*TRAVAIL DEMANDÉ*:
(a) Recopiez sans rien changer le passage du texte sur les terrains à Madagascar, en commençant par « La signature d’un » et en allant jusqu’à « non titrées (PPNT) ».
(b) Reprenez le texte sur les terrains à Madagascar et poursuivez-le à partir de sa dernière phrase.

*TEXTE CITÉ*:

****************************************

Que signifient « les propriétaires fonciers » et « les autorités locales » ?
La signature d’un contrat de bail ou d’un autre accord avec les propriétaires fonciers ou avec les autorités locales constitue l’alternative à la pleine propriété des terrains supports des permis miniers que propose l’Avant-projet de Code minier révisé. Pour clarifier le contenu de ces mots, il est nécessaire de rappeler que depuis la réforme foncière de 2005, les terrains à Madagascar sont classés en 5 catégories :
— les terrains publics de l’Etat,
— les terrains privés de l’Etat, des collectivités décentralisées et des autres personnes morales de droit public,
— les propriétés privées titrées,
— les propriétés privées non titrées (PPNT)
— et les terrains à statut spécifique
La proposition prévoit donc la réalisation de transactions sur les terrains publics ou privés de l’Etat (?) par les « autorités locales », terme vague qui pourrait inclure à la fois
— les responsables des collectivités décentralisées élus comme les maires et les membres du conseil communal, ou non élus comme les responsables des régions,
— et ceux des collectivités déconcentrées (district notamment) qui représentent l’Etat central sur le terrain.

****************************************

*LIGNES FOURNIES*:

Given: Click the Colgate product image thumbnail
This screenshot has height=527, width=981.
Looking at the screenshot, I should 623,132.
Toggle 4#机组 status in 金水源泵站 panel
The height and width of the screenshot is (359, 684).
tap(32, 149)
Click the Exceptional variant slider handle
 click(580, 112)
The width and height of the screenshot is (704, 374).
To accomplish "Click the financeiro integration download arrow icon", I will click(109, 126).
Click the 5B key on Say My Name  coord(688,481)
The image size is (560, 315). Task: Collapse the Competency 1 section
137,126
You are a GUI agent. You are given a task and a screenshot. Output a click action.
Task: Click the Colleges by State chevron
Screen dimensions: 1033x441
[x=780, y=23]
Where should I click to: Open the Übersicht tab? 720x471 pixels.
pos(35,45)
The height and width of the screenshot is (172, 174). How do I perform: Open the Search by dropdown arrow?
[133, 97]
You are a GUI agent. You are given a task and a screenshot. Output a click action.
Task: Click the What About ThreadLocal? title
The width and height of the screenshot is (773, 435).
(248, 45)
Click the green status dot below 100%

****************************************

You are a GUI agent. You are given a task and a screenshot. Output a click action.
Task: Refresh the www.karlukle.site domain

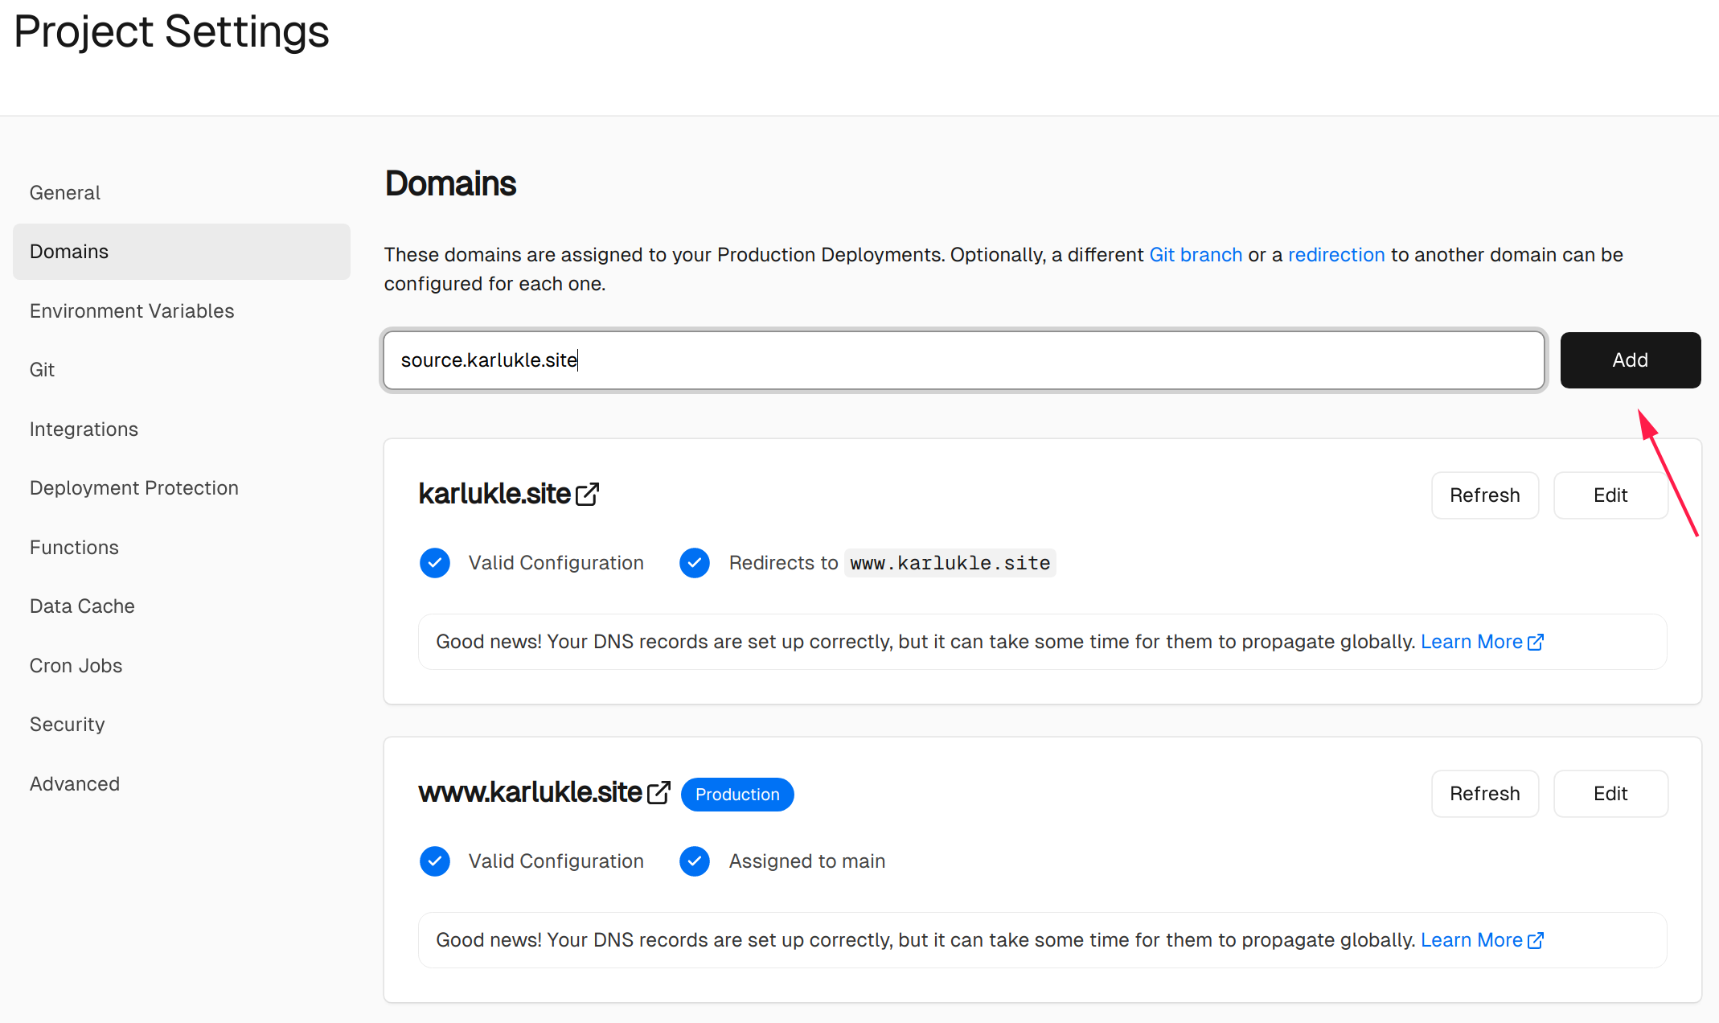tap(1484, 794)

****************************************

*RÉPONSES PAR TÂCHE*:
(a)
La signature d’un contrat de bail ou d’un autre accord avec les propriétaires fonciers ou avec les autorités locales constitue l’alternative à la pleine propriété des terrains supports des permis miniers que propose l’Avant-projet de Code minier révisé. Pour clarifier le contenu de ces mots, il est nécessaire de rappeler que depuis la réforme foncière de 2005, les terrains à Madagascar sont classés en 5 catégories :
— les terrains publics de l’Etat,
— les terrains privés de l’Etat, des collectivités décentralisées et des autres personnes morales de droit public,
— les propriétés privées titrées,
— les propriétés privées non titrées (PPNT)

(b)
Les discussions et conflits au niveau national qui se sont déroulés autour de la publication d’une « lettre de politique foncière « (LPF en mai 2015) puis d’une « nouvelle lettre de politique foncière » (NLPF en août 2015) ont mis en évidence l’opposition des syndicats des techniciens des services des domaines à la gestion des terrains privés de l’Etat par les communes. Il est donc à craindre que le terme « autorités locales » ne désigne que les représentants de l’Etat assistés par les services de l’administration foncière.
Tout comme un grand nombre d’organisations de la société civile malgache [11], le Collectif TANY « réfute la marginalisation des communes » et réitère que la politique foncière et l’aménagement du territoire, « c’est l’affaire de tous les citoyens ».
Par ailleurs, les « propriétaires fonciers » désignent à la fois les possesseurs de titres et de certificats fonciers mais aussi les « occupants traditionnels » qui vivent sur les propriétés privées non titrées (PPNT), qui possèdent une
« présomption de propriété » [12] depuis la réforme de 2005 même s’ils ne disposent pas de certificats et titres fonciers.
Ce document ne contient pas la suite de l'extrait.